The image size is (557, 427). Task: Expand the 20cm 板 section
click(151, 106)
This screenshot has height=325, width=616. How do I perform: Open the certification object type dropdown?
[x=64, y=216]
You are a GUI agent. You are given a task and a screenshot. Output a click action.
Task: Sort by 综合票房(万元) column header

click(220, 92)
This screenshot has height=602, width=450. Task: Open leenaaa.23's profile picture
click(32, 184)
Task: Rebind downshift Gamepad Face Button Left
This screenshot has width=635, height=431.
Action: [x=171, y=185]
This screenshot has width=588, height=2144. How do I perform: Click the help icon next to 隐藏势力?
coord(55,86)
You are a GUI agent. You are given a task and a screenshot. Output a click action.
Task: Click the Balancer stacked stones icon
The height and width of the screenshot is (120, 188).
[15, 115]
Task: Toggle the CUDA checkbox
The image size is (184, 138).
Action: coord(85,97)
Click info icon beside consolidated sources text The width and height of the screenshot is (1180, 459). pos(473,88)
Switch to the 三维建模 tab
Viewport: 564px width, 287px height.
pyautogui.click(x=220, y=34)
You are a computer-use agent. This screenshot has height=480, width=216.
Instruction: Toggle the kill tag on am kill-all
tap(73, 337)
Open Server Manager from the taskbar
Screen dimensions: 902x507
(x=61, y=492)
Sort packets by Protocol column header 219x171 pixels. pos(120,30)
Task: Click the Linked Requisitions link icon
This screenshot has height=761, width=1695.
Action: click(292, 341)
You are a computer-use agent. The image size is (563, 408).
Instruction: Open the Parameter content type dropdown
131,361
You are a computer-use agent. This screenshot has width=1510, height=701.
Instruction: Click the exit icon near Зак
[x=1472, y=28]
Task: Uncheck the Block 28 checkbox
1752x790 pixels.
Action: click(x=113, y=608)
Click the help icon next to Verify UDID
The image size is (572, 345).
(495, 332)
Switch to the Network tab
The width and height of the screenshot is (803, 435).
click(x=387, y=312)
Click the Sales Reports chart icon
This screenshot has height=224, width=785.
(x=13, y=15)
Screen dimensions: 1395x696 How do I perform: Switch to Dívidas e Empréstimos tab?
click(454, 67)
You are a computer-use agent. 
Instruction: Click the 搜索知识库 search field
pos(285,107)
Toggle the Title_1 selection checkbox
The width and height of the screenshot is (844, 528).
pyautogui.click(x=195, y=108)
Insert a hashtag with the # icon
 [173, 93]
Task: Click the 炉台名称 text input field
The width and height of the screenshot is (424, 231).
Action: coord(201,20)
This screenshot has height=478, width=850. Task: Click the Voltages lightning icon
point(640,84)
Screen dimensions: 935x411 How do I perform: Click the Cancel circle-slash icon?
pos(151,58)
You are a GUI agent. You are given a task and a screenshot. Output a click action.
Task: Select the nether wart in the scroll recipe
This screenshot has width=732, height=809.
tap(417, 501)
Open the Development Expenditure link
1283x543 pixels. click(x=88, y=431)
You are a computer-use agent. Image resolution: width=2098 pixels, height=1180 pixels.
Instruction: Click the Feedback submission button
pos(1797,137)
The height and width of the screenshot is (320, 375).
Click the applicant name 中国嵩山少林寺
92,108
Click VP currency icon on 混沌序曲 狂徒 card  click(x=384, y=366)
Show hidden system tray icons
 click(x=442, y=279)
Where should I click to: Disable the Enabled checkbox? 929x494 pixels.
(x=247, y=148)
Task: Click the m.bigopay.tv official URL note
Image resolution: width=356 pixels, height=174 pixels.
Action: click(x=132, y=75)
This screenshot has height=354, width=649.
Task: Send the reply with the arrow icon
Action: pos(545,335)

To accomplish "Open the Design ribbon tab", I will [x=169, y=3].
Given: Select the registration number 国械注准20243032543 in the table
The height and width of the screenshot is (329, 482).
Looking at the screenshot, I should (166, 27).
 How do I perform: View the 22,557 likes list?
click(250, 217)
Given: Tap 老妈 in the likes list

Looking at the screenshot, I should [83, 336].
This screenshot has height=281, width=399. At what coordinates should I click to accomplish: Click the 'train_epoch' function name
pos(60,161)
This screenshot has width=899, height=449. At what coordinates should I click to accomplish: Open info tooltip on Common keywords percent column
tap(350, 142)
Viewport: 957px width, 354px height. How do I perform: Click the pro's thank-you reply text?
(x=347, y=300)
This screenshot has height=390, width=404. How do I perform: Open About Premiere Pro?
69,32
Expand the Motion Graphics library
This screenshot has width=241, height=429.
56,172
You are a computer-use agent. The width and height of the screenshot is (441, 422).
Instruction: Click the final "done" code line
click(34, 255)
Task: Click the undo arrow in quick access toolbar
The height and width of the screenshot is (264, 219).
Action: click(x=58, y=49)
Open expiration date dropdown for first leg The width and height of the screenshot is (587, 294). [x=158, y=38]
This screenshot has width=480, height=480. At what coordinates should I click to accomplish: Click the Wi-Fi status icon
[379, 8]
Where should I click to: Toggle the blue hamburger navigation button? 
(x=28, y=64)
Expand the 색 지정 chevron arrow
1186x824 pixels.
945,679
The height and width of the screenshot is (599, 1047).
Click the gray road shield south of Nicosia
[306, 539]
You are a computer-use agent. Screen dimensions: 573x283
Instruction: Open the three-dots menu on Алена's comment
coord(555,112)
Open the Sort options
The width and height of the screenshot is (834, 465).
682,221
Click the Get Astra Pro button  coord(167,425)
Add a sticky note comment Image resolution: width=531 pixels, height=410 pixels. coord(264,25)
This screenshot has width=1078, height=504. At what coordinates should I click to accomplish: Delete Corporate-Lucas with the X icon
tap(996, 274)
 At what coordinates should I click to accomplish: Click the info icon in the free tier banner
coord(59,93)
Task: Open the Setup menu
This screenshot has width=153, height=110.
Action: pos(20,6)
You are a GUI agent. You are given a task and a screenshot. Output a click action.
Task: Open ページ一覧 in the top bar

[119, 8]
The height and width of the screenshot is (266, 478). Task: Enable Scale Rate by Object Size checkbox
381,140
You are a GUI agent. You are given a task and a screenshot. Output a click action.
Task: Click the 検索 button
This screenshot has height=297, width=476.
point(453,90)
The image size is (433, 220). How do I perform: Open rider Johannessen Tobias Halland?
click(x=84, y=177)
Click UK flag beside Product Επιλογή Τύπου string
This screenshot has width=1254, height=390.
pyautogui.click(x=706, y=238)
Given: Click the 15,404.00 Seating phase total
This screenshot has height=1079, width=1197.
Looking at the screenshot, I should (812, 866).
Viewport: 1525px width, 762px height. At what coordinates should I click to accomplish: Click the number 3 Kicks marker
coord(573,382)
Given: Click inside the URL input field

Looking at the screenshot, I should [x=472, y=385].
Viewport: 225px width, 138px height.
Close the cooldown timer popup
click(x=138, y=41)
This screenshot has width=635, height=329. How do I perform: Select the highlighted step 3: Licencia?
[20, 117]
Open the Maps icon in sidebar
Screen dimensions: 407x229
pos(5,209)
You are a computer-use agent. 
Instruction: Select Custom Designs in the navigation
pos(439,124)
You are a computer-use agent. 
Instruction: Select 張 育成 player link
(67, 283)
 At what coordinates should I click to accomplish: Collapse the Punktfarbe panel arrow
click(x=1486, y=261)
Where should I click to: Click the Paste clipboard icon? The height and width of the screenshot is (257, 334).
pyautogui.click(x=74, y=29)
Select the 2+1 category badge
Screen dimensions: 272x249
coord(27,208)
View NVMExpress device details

^^^^^^^^

▸ AIM OF THE EXERCISE: In full and without changes, repeat the listing.

▸ EXERCISE RESULT:
The image size is (557, 427). Task: Expand the 20cm 板 section
click(151, 106)
This screenshot has height=325, width=616. How do I perform: Open the certification object type dropdown?
[x=64, y=216]
You are a GUI agent. You are given a task and a screenshot. Output a click action.
Task: Sort by 综合票房(万元) column header

click(220, 92)
This screenshot has height=602, width=450. Task: Open leenaaa.23's profile picture
click(32, 184)
Task: Rebind downshift Gamepad Face Button Left
This screenshot has width=635, height=431.
Action: [x=171, y=185]
This screenshot has width=588, height=2144. How do I perform: Click the help icon next to 隐藏势力?
coord(55,86)
You are a GUI agent. You are given a task and a screenshot. Output a click action.
Task: Click the Balancer stacked stones icon
The height and width of the screenshot is (120, 188).
[15, 115]
Task: Toggle the CUDA checkbox
The image size is (184, 138).
Action: coord(85,97)
Click info icon beside consolidated sources text The width and height of the screenshot is (1180, 459). pos(473,88)
Switch to the 三维建模 tab
Viewport: 564px width, 287px height.
pyautogui.click(x=220, y=34)
You are a computer-use agent. This screenshot has height=480, width=216.
Instruction: Toggle the kill tag on am kill-all
tap(73, 337)
Open Server Manager from the taskbar
Screen dimensions: 902x507
(x=61, y=492)
Sort packets by Protocol column header 219x171 pixels. pos(120,30)
Task: Click the Linked Requisitions link icon
This screenshot has height=761, width=1695.
Action: click(292, 341)
You are a computer-use agent. The image size is (563, 408).
Instruction: Open the Parameter content type dropdown
131,361
You are a computer-use agent. This screenshot has width=1510, height=701.
Instruction: Click the exit icon near Зак
[x=1472, y=28]
Task: Uncheck the Block 28 checkbox
1752x790 pixels.
Action: click(x=113, y=608)
Click the help icon next to Verify UDID
The image size is (572, 345).
(495, 332)
Switch to the Network tab
The width and height of the screenshot is (803, 435).
click(x=387, y=312)
Click the Sales Reports chart icon
This screenshot has height=224, width=785.
(x=13, y=15)
Screen dimensions: 1395x696 How do I perform: Switch to Dívidas e Empréstimos tab?
click(454, 67)
You are a computer-use agent. 
Instruction: Click the 搜索知识库 search field
pos(285,107)
Toggle the Title_1 selection checkbox
The width and height of the screenshot is (844, 528).
pyautogui.click(x=195, y=108)
Insert a hashtag with the # icon
 [173, 93]
Task: Click the 炉台名称 text input field
The width and height of the screenshot is (424, 231).
Action: coord(201,20)
This screenshot has height=478, width=850. Task: Click the Voltages lightning icon
point(640,84)
Screen dimensions: 935x411 How do I perform: Click the Cancel circle-slash icon?
pos(151,58)
You are a GUI agent. You are given a task and a screenshot. Output a click action.
Task: Select the nether wart in the scroll recipe
This screenshot has width=732, height=809.
tap(417, 501)
Open the Development Expenditure link
1283x543 pixels. click(x=88, y=431)
You are a computer-use agent. Image resolution: width=2098 pixels, height=1180 pixels.
Instruction: Click the Feedback submission button
pos(1797,137)
The height and width of the screenshot is (320, 375).
Click the applicant name 中国嵩山少林寺
92,108
Click VP currency icon on 混沌序曲 狂徒 card  click(x=384, y=366)
Show hidden system tray icons
 click(x=442, y=279)
Where should I click to: Disable the Enabled checkbox? 929x494 pixels.
(x=247, y=148)
Task: Click the m.bigopay.tv official URL note
Image resolution: width=356 pixels, height=174 pixels.
Action: click(x=132, y=75)
This screenshot has height=354, width=649.
Task: Send the reply with the arrow icon
Action: pos(545,335)

To accomplish "Open the Design ribbon tab", I will [x=169, y=3].
Given: Select the registration number 国械注准20243032543 in the table
The height and width of the screenshot is (329, 482).
Looking at the screenshot, I should (166, 27).
 How do I perform: View the 22,557 likes list?
click(250, 217)
Given: Tap 老妈 in the likes list

Looking at the screenshot, I should [83, 336].
This screenshot has height=281, width=399. At what coordinates should I click to accomplish: Click the 'train_epoch' function name
pos(60,161)
This screenshot has width=899, height=449. At what coordinates should I click to accomplish: Open info tooltip on Common keywords percent column
tap(350, 142)
Viewport: 957px width, 354px height. How do I perform: Click the pro's thank-you reply text?
(x=347, y=300)
This screenshot has height=390, width=404. How do I perform: Open About Premiere Pro?
69,32
Expand the Motion Graphics library
This screenshot has width=241, height=429.
56,172
You are a computer-use agent. The width and height of the screenshot is (441, 422).
Instruction: Click the final "done" code line
click(34, 255)
Task: Click the undo arrow in quick access toolbar
The height and width of the screenshot is (264, 219).
Action: click(x=58, y=49)
Open expiration date dropdown for first leg The width and height of the screenshot is (587, 294). [x=158, y=38]
This screenshot has width=480, height=480. At what coordinates should I click to accomplish: Click the Wi-Fi status icon
[379, 8]
Where should I click to: Toggle the blue hamburger navigation button? 
(x=28, y=64)
Expand the 색 지정 chevron arrow
1186x824 pixels.
945,679
The height and width of the screenshot is (599, 1047).
Click the gray road shield south of Nicosia
[306, 539]
You are a computer-use agent. Screen dimensions: 573x283
Instruction: Open the three-dots menu on Алена's comment
coord(555,112)
Open the Sort options
The width and height of the screenshot is (834, 465).
682,221
Click the Get Astra Pro button  coord(167,425)
Add a sticky note comment Image resolution: width=531 pixels, height=410 pixels. coord(264,25)
This screenshot has width=1078, height=504. At what coordinates should I click to accomplish: Delete Corporate-Lucas with the X icon
tap(996, 274)
 At what coordinates should I click to accomplish: Click the info icon in the free tier banner
coord(59,93)
Task: Open the Setup menu
This screenshot has width=153, height=110.
Action: pos(20,6)
You are a GUI agent. You are given a task and a screenshot. Output a click action.
Task: Open ページ一覧 in the top bar

[119, 8]
The height and width of the screenshot is (266, 478). Task: Enable Scale Rate by Object Size checkbox
381,140
You are a GUI agent. You are given a task and a screenshot. Output a click action.
Task: Click the 検索 button
This screenshot has height=297, width=476.
point(453,90)
The image size is (433, 220). How do I perform: Open rider Johannessen Tobias Halland?
click(x=84, y=177)
Click UK flag beside Product Επιλογή Τύπου string
This screenshot has width=1254, height=390.
pyautogui.click(x=706, y=238)
Given: Click the 15,404.00 Seating phase total
This screenshot has height=1079, width=1197.
Looking at the screenshot, I should (812, 866).
Viewport: 1525px width, 762px height. At what coordinates should I click to accomplish: Click the number 3 Kicks marker
coord(573,382)
Given: Click inside the URL input field

Looking at the screenshot, I should [x=472, y=385].
Viewport: 225px width, 138px height.
Close the cooldown timer popup
click(x=138, y=41)
This screenshot has width=635, height=329. How do I perform: Select the highlighted step 3: Licencia?
[20, 117]
Open the Maps icon in sidebar
Screen dimensions: 407x229
pos(5,209)
You are a computer-use agent. 
Instruction: Select Custom Designs in the navigation
pos(439,124)
You are a computer-use agent. 
Instruction: Select 張 育成 player link
(67, 283)
 At what coordinates should I click to accomplish: Collapse the Punktfarbe panel arrow
click(x=1486, y=261)
Where should I click to: Click the Paste clipboard icon? The height and width of the screenshot is (257, 334).
pyautogui.click(x=74, y=29)
Select the 2+1 category badge
Screen dimensions: 272x249
coord(27,208)
View NVMExpress device details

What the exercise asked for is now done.